Amok
Atoms For Peace
A trop vouloir s'acheter une crédibilité auprès de la scène bass avec une reconversion ratée en DJ et un album de Radiohead plutôt avare en moments de bravoure, le based-god Thom Yorke s'est pas mal démystifié ces dernières années. Et pour cause: on avait pris l'habitude d'entendre la quintette d'Oxford mûrir avec plus d'espièglerie. Au lieu de cela, The King Of Limbs ressemblait à un vilain nid de poules qui nous a, y compris en live, pas mal dégoûté du groupe. Alors dire que l'on attendait pas grand chose de ce premier opus d'Atoms For Peace est un sacré euphémisme.
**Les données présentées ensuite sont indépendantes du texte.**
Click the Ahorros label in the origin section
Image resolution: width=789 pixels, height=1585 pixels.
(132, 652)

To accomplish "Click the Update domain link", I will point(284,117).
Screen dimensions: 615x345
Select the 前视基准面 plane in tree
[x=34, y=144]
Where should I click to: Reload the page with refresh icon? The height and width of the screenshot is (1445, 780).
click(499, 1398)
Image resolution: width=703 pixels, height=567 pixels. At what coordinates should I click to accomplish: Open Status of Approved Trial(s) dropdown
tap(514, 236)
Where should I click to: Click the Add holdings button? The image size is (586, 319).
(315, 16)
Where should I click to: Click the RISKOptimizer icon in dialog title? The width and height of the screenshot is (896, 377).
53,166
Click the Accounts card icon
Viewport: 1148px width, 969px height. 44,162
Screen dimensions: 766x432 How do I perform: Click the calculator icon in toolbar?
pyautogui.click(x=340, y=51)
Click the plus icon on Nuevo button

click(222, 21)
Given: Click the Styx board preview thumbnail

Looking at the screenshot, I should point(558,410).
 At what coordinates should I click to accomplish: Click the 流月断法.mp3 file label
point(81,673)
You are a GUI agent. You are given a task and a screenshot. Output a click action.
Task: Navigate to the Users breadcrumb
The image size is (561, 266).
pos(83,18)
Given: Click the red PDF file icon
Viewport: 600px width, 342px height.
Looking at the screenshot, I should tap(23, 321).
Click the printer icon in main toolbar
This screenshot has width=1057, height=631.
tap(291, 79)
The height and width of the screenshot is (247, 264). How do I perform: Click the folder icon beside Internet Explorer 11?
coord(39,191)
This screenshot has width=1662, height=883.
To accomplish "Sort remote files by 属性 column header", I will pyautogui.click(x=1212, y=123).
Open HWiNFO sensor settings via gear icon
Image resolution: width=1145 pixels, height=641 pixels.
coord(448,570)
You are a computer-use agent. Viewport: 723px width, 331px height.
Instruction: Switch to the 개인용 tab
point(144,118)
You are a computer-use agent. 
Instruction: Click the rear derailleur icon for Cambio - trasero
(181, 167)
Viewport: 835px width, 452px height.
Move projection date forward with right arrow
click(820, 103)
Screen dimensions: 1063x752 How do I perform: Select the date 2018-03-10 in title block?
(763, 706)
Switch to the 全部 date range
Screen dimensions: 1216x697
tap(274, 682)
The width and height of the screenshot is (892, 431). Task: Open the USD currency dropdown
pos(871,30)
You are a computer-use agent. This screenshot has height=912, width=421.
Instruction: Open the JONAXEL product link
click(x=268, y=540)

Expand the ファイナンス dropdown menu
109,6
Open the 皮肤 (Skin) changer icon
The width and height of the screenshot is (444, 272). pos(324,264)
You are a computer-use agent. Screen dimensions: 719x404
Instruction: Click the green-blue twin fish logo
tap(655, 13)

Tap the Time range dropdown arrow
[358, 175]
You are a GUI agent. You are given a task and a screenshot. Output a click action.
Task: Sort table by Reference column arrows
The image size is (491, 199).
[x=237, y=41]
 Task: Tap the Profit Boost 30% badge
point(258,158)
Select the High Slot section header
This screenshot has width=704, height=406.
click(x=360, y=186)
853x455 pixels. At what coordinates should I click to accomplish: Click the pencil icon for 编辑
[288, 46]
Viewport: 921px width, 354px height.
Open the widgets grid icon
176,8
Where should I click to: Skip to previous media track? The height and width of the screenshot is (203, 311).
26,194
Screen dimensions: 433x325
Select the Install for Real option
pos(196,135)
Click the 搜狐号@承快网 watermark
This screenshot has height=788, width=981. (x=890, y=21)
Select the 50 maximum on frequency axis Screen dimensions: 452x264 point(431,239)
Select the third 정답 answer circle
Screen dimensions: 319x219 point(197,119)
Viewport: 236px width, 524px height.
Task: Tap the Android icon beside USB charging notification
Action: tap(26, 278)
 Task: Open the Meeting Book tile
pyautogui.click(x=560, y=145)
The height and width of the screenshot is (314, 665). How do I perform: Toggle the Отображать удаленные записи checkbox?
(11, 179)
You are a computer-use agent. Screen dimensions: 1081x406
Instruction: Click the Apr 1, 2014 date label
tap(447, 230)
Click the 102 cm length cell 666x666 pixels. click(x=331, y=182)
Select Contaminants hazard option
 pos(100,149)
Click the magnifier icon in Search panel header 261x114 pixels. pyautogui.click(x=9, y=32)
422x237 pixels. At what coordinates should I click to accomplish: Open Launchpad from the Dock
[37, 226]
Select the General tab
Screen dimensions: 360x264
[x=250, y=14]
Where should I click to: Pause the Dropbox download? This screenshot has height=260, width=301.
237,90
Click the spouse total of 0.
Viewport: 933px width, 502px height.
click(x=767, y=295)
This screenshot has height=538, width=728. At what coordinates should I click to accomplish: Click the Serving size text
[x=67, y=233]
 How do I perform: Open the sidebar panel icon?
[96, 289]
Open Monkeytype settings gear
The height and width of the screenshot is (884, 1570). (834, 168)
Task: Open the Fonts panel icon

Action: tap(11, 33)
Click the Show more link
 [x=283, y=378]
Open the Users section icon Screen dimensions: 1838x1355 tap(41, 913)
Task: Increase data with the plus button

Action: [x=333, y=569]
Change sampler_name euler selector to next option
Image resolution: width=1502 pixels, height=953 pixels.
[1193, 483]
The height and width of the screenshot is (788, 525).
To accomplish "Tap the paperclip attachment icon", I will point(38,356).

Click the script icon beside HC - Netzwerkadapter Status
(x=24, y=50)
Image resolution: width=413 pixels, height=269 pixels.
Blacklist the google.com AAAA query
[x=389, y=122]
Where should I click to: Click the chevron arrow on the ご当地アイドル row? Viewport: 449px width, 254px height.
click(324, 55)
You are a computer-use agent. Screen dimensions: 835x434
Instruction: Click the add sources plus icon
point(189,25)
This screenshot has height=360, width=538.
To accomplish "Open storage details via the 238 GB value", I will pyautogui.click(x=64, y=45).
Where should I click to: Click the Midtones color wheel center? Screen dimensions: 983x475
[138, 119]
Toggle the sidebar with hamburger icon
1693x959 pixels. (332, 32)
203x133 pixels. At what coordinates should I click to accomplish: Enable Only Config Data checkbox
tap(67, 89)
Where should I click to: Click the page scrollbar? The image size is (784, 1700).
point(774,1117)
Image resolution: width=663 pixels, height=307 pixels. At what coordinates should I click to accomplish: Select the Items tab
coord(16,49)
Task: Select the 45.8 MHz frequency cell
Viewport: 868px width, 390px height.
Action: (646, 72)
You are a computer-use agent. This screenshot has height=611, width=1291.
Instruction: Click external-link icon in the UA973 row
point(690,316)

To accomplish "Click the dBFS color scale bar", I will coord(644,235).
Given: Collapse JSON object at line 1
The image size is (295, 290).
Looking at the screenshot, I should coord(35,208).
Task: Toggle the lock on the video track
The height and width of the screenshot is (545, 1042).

On savait déjà à la seule écoute du single « Default » que la formidable bande qui entoure la paire Thom Yorke/Nigel Godrich – à savoir Flea, Joey Waronker, Mauro Refosco – verrait malheureusement sa contribution en studio réduite à sa portion congrue. Et sur ce point on a vu juste. Ce qu'on avait moins prévu par contre, c'est la grande densité d'un produit fini qu'on à un peu trop vite rapproché de The Eraser. Le tout qu'Amok tend à former, emprunt d'une totale liberté de mouvement et d'une sincérité désarmante, permet en effet à ses géniteurs de renouer avec des instants autrement plus glorieux de leur faste carrière.
Enfin en paix avec ses influences, c'est un Thom Yorke flamboyant d'amertume qui impose son groove nasillard au milieu de pétage de plombs synthétiques. Des titres comme "Before Your Very Eyes...", "Dropped" ou "Unless" démontrent même toute l'habilité qu'à Yorke à construire, sur le bel héritage sonore laissé par Modeselektor, Flying Lotus ou Actress, de formidables et complexes édifices électroniques. Le voyage court mais riche proposé par l'album est un véritable régal: entre les rythmiques cassées, les envolées cathédrales et les beats sans dessus dessous, c'est la chaleur d'un piano, d'une ligne de basse ou d'un riff de guitare qui contribue à donner toute sa pertinence à AMOK.
A l'arrivée, il y a fort à parier qu'après un carton pareil, le retour aux affaires avec Radiohead se fera dans la douleur, car AMOK est le parfait témoin d'un Thom Yorke franchement inspiré et clairement là où il veut être après presque vingt ans de carrière: en dehors de tous les compromis que peuvent impliquer un projet de groupe. La première plaque d'Atoms For Peace est un produit touchant et habité, habillé d'un songwriting doux et amer qui rassure pas mal sur l'avenir musical du natif d'Oxford... A défaut de complètement rassurer sur celui de son groupe.